Kurt Nimmo
March 29, 2012

The web is abuzz today with a story about a drone that will deliver tacos. “The Tacocopter — an unmanned drone helicopter that gives customers tacos on demand — would without a doubt be wildly popular were it to exist throughout the nation,” reports KSL.com.

“Taco-hungry Americans could order and pay for tacos on their smartphones, which would supply GPS coordinates to the drone. Once ordered, the tacos would be delivered as long as the customer remained in the ordering location.”

According to KSL.com reporter Stephanie Grimes, the drone taco delivery idea is grounded due to Federal Aviation Administration regulations stating that “unmanned aerial vehicles” cannot be used for commercial purposes. “There are other minor problems with the project, such as its ability to navigate dangerous terrain or to keep the food it carries warm,” she writes.

The Pentagon, however, is leaning on the FAA to open U.S. airspace to its robotic aircraft.
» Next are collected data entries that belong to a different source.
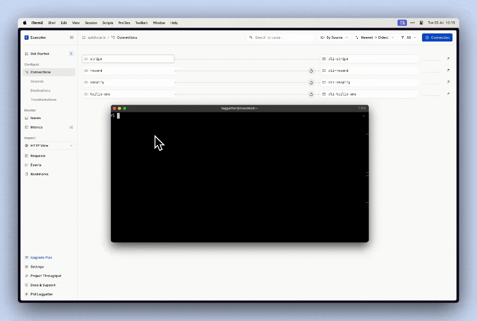Open the Issues monitor panel
Viewport: 477px width, 321px height.
click(35, 118)
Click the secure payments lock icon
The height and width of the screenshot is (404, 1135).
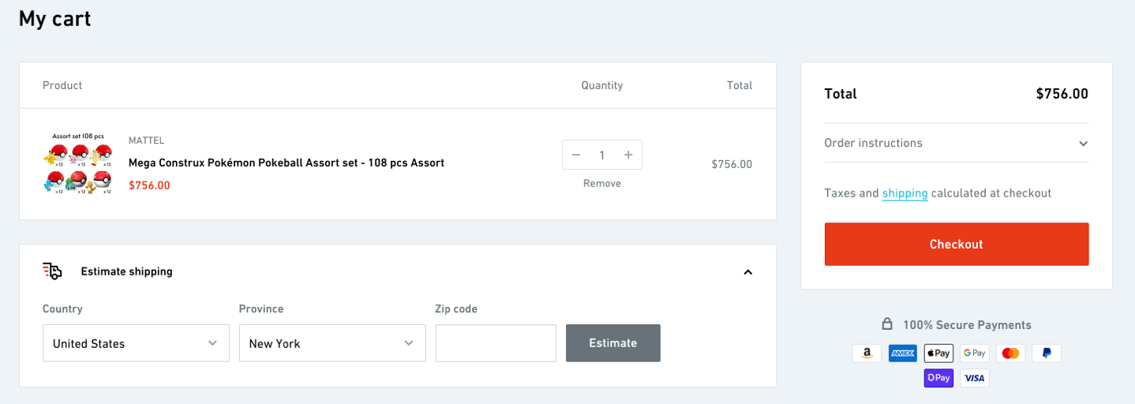pos(887,324)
According to the LA Times, the Pentagon wants to shift drones currently being used in Afghanistan and Pakistan to military bases in the U.S. “and use them for many purposes.”

“The stuff from Afghanistan is going to come back,” Steve Pennington, the Air Force’s director of ranges, bases and airspace, said at a conference about robotic technology held in Washington, D.C. The Department of Defense “doesn’t want a segregated environment. We want a fully integrated environment,” he said.
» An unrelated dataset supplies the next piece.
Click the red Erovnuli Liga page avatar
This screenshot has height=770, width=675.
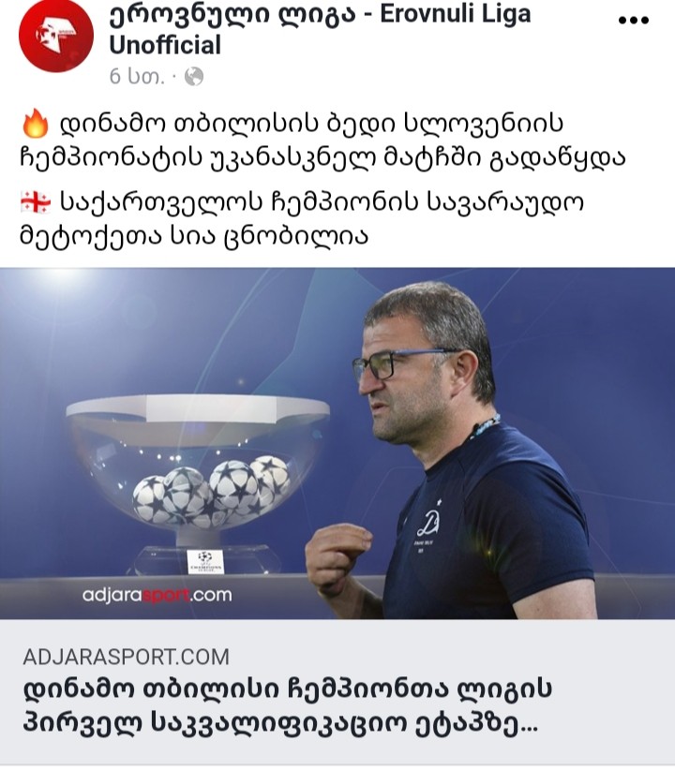(x=55, y=36)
Police departments around the country are now beginning to roll out the unmanned aircraft. “Drones, the remote-controlled aircraft used in combat zones, are now hovering over some U.S. cities as police enlist them to get a bird’s-eye view of crime scenes and accidents at relatively low expense,” the Wall Street Journal reported in December.

Is it possible the TacoCopter is a Pentagon psyop designed to acclimate the American people to the prospect of an aerial component of the government’s emerging high-tech panopticon?
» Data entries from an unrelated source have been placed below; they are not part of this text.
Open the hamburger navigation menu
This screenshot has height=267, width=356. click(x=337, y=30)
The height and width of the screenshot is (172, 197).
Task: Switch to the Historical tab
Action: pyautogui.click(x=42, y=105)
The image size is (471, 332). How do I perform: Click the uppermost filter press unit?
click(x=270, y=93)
In 2010, the Pentagon clarified its doctrine on “psychological operations.” According to Secrecy News, the the DoD doctrine states:

…there is a “requirement that US PSYOP forces will not target US citizens at any time, in any location globally, or under any circumstances.”  Yet in a near contradiction, the doctrine also states that “When authorized, PSYOP forces may be used domestically to assist lead federal agencies during disaster relief and crisis management by informing the domestic population.”  Perhaps the PSYOP forces are supposed to inform the domestic population without “targeting” them.

The introduction of military drones in the U.S. is being sold precisely under this pretext. “Unmanned aircraft can help us meet a number of challenges, from spotting wildfires to assessing natural disasters,” U.S. Transportation Secretary Ray LaHood said earlier this month as the government began to push modification of FAA regulations.

The TacoCopter, at least on the surface, appears to be a prank. A Whois search of the domain name tacocopter.com reveals that it is registered to Star Simpson, who has an MIT email address.

A Star Simpson from MIT made the news briefly in 2007 when she was stopped at Logan Airport in Boston for carrying a fake bomb.

“I’m an inventor, artist, engineer, and student, I love to build things and I love crazy ideas,” she told WCVB TV in Boston. “Simpson, a native of Lahaina, Hawaii, said she is currently studying computers and how they work. For play, she wrote that she works at a student-run machine shop at the MIT Electronic Research Society,” the news website added.

It’s no secret, however, that many American universities are connected at the hip to the Pentagon. “MIT has a particularly strong connection to the Pentagon, which earned it the dubious distinction of being called ‘the Pentagon on the Charles’ by students protesting the Vietnam War,” notes Global Day of Action on Military Spending, an antiwar website.